Белый пнул берцем стволенок, пробормотал:
– И дереву не хочется умирать.
Осип придирчиво пощупал один свтол, другой, сгибал их, безжалостно гнул.
– Сломаешь! – сказал Кузя. Он курил, сидя на пне.
– Не сломаю. Важно понять, насколько они гибкие.
– Мы же не корзину вяжем, а лодку строим!
– Неважно. Почти корзину. Если хочешь – речную корзину.

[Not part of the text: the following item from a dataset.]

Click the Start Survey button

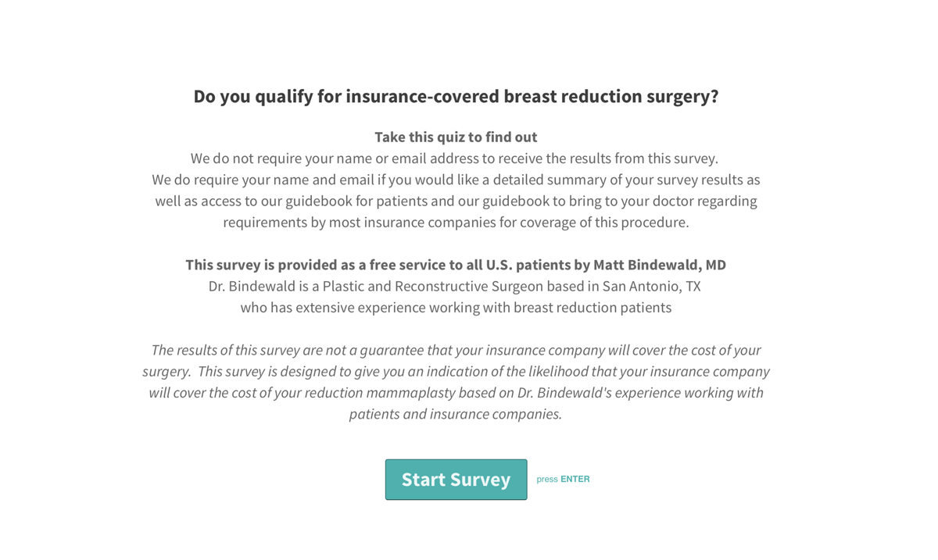pyautogui.click(x=456, y=480)
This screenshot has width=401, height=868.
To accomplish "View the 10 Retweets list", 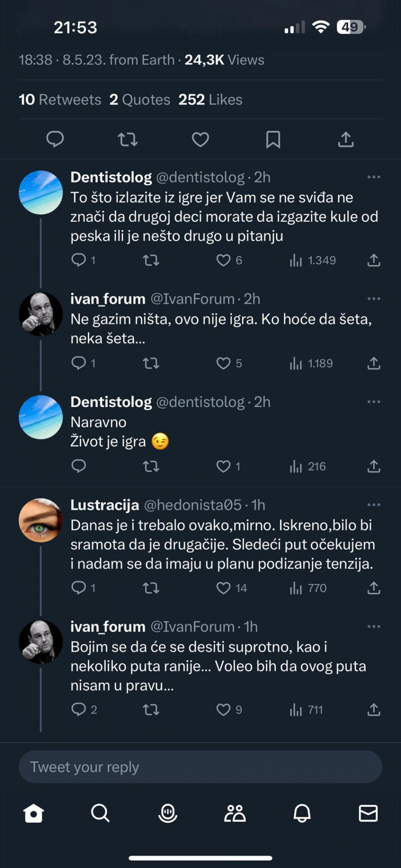I will pos(60,100).
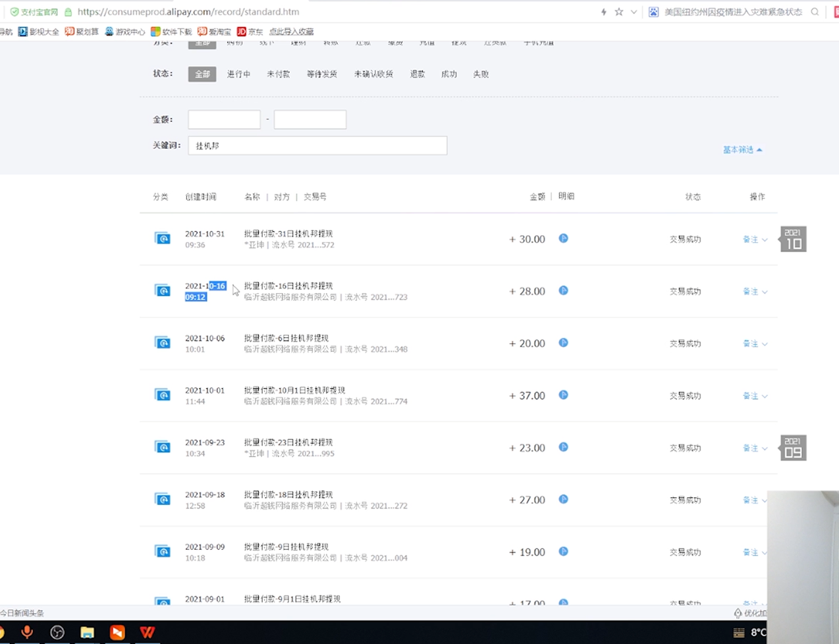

Осип терпеливо объяснял парням гениальную идею. Костяк, скелет лодки связывается из длинных молоденьких стволов. Ветки идут на то, чтобы сильнее, крепче затянуть узлы. Никакого клея и никаких гвоздей. Только древесные узловины. И когда остов будет готов – обтянуть его целлофаном. «Чем, чем?!» – возмущенно крикнул Белый. «Чем слышал, – спокойно произнес Осип, – целлофаном. Несколькими слоями целлофана. Он не пропускает воду. Трехслойный – выдержит нашу тяжесть, не бойся». Белый фыркнул как кот: «Теперь я понимаю, почему ваша енисейская лодка гробанулась. Любой корягой ткни в нее – и все, дырка! И привет!»
Культпросвет раздумчиво поводил плечами, покрутил головой. Да нет, ребята, примирительно сказал он, нет, все правильно Осип задумал, все отлично. Такой лодки, хватит, чтобы доплыть… Прищурился. Посмотрел вдаль с речной кручи. «До Мочального острова». И обратно, хмыкнул Белый с сомнением, набирая на телефоне кому-то длинное, как простыня, SMS. «И обратно», – кивнул Культпросвет.
– Давай вяжи!
Осип ткнул носком ботинка в сваленный около спиленных деревьев хворост. Парни брали прутья, обвязывали ими сочленения стволов, их перекрестья, объятья. Пыхтели; вспотели. Апрельское солнце стояло в зените. Культпросвет сдернул, содрал с плеч куртку с колокольчиками, потом рубаху.
– Ты офигел, Культ, в больницу загреметь хочешь?
Осип заискрил сердитыми узкими глазами.
– Двустороннее крупозное, – пожал плечами Культпросвет, играя под кожей мускулами. Согнул руку, мускул напряг, как Иван Поддубный в старинном цирке.
– А где полосатые штанишки?! – покатывался со смеху Кузя. Он стесывал топориком концы стволов. Белый затолкал телефон в карман, сел на корточки и стал аккуратно, маникюрными ножницами, разрезать огромные квадраты целлофана на куски.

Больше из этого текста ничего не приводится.